Top of DATA RECORDS
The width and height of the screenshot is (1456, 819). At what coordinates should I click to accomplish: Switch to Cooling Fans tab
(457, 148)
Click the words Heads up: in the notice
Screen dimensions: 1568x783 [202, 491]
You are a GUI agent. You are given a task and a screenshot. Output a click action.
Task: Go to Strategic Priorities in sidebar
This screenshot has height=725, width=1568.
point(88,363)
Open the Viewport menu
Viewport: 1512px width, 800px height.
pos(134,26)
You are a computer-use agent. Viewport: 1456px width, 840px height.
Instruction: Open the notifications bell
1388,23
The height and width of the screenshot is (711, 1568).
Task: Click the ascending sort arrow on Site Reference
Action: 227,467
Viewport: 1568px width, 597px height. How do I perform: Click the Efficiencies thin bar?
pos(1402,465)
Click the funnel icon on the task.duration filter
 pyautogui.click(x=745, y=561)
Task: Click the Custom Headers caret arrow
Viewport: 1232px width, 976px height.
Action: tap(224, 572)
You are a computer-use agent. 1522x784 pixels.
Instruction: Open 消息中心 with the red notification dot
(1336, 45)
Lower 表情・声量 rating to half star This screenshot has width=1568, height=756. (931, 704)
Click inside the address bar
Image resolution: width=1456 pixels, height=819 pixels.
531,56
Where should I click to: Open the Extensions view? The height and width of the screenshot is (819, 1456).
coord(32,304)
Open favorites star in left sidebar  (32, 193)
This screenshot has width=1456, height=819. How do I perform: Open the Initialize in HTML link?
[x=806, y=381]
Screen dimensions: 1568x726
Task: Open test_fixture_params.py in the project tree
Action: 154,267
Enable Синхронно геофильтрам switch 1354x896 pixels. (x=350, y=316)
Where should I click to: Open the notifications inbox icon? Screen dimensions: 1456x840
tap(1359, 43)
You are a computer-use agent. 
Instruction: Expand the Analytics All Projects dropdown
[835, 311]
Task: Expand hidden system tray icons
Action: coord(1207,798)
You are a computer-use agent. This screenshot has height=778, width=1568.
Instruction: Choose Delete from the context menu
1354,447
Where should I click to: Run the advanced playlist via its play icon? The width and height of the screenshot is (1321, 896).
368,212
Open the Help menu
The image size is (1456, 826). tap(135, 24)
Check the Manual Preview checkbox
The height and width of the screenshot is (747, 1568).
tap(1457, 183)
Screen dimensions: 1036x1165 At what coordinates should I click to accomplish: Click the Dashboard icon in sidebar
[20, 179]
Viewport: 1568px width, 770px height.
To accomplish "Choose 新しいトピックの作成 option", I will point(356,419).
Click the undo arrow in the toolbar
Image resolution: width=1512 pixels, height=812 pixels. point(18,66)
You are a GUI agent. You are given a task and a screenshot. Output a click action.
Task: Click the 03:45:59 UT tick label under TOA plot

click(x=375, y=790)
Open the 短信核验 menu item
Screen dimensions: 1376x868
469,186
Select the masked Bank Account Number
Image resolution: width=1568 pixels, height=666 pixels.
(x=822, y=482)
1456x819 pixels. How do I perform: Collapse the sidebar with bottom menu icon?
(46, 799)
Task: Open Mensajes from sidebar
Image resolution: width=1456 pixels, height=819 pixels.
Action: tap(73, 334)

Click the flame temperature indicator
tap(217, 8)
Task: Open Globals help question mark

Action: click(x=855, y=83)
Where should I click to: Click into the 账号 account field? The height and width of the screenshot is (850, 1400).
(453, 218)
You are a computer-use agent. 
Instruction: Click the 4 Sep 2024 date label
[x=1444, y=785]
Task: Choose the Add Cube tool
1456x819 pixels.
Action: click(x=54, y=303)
Bottom of DATA RECORDS
The answer should consist only of the lines from the one with "Click the flame temperature indicator" to the final line of the records above, retyped word for word.

EXERCISE ANSWER:
Click the flame temperature indicator
tap(217, 8)
Task: Open Globals help question mark

Action: click(x=855, y=83)
Where should I click to: Click into the 账号 account field? The height and width of the screenshot is (850, 1400).
(453, 218)
You are a computer-use agent. 
Instruction: Click the 4 Sep 2024 date label
[x=1444, y=785]
Task: Choose the Add Cube tool
1456x819 pixels.
Action: click(x=54, y=303)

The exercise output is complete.